The value of scoring and grading systems in planning treatment is that they prompt the clinician to search for the depth of the ulcer, to consider whether infection is present and to seek evidence of vascular insufficiency. Thus, by using a scoring or grading system the care of the patient is improved simply because all the major relevant factors in the healing of the ulcer are considered. For this reason alone, it should be the standard practice for all clinicians treating diabetic foot ulcers to adopt a classification system. Ultimately, were all clinicians to use one classification it would allow audits to be corrected for case mix and enable a look at process and outcome based purely on treatment. In Scotland, the Texas classification (Lavery et al, 1996) is built into the The Scottish Care Information — Diabetes Collaboration (SCI-Diabetes) ulcer management system. In the NDFA, the SINBAD system has been adopted. Both have their merits and these will be discussed in a subsequent article.

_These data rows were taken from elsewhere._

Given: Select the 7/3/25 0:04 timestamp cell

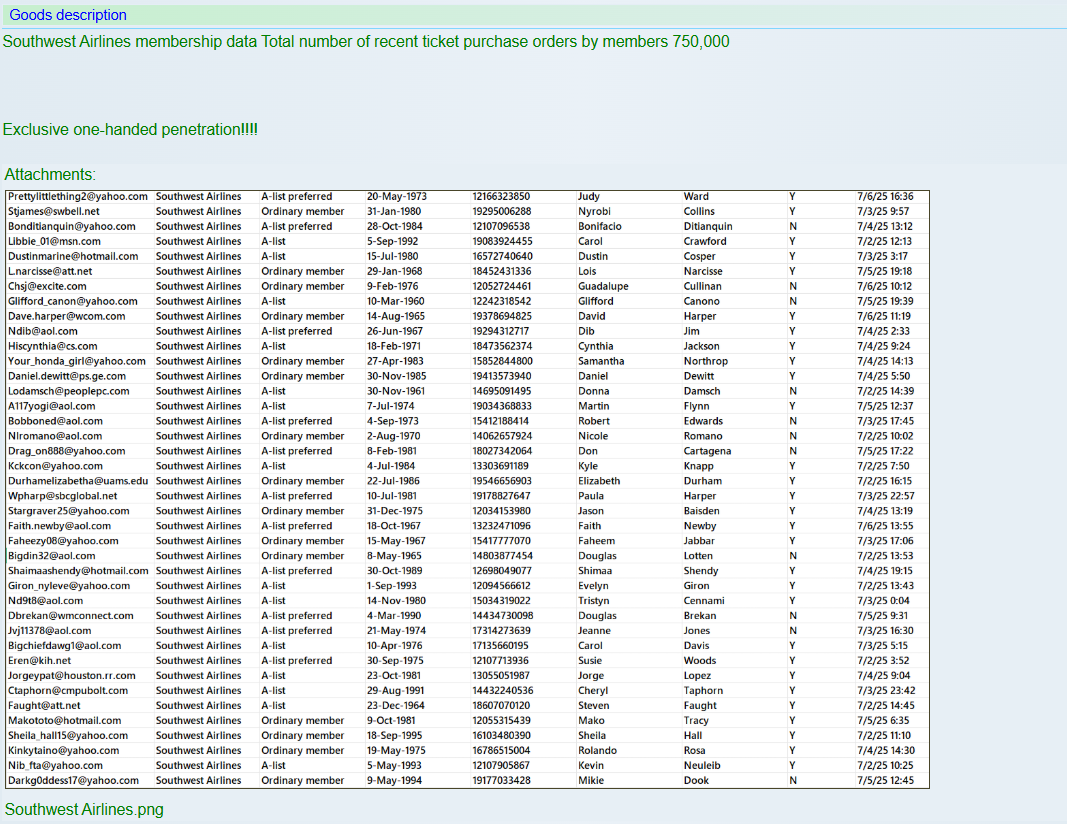Looking at the screenshot, I should click(883, 601).
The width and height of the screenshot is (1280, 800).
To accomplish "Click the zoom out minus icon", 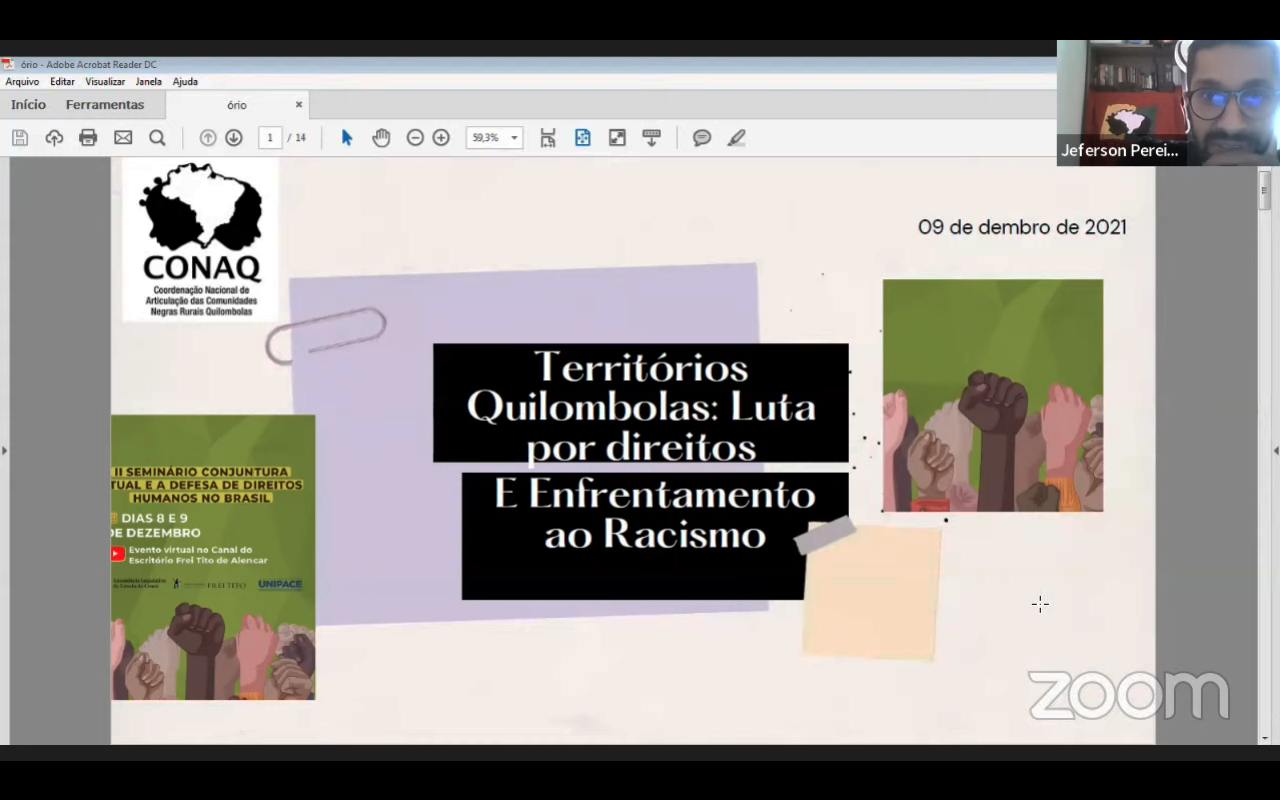I will [415, 138].
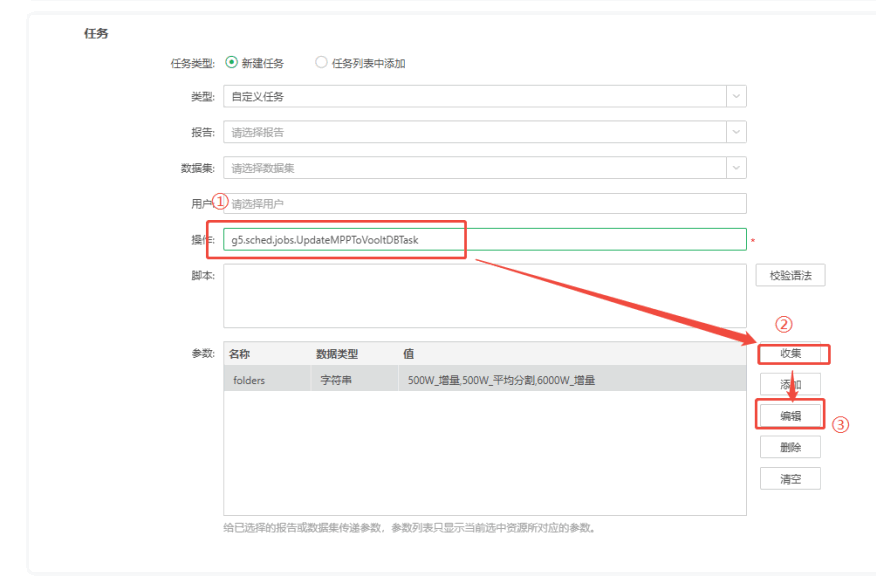Click the 编辑 button for parameters
This screenshot has height=582, width=876.
pyautogui.click(x=790, y=416)
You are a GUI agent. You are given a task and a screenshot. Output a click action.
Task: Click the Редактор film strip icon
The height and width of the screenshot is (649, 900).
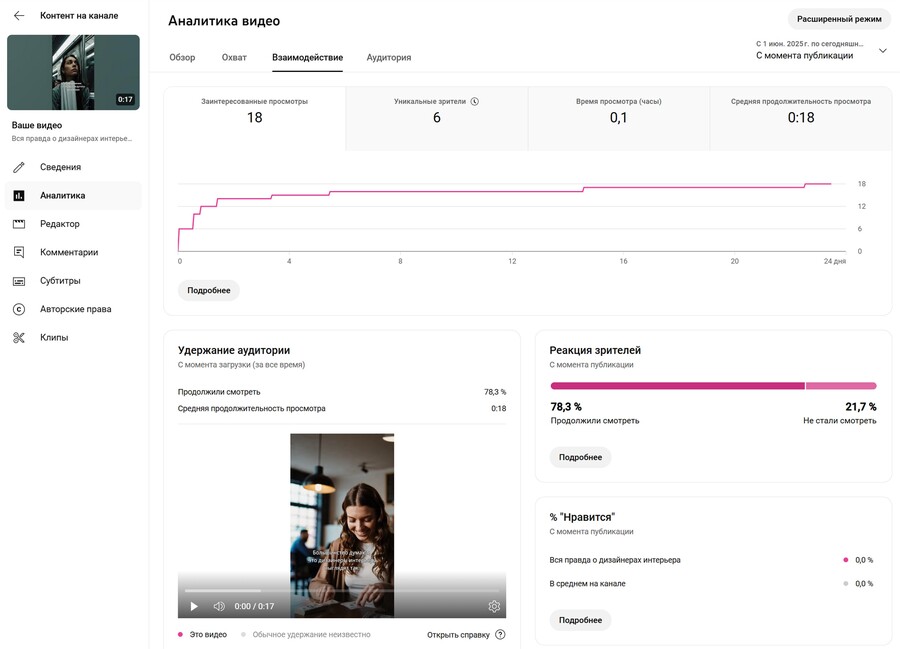(x=19, y=224)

The use of classifications ensure a systematic approach to the evaluation of patients with foot ulceration. This, in turn, leads to improved treatment on basis of a full and thorough assessment. If the classification system that is adopted does not take into account patient factors, such as comorbidities, social factors, and levels of treatment compliance, then some local arrangements should be made to ensure that these are not overlooked. Following a care plan based upon the patient’s classification should not preclude regular reassessment, particularly if the ulcer is not healing as expected. The truly non-healing neuropathic ulcer probably does not exist, but failures in care still do. Finally, the use of a robust and validated classification system will greatly aid in the audit of meaningful outcome data so that standards can be improved and the NDFA and data extracted from the SCI Diabetes system should help to improve care nationwide.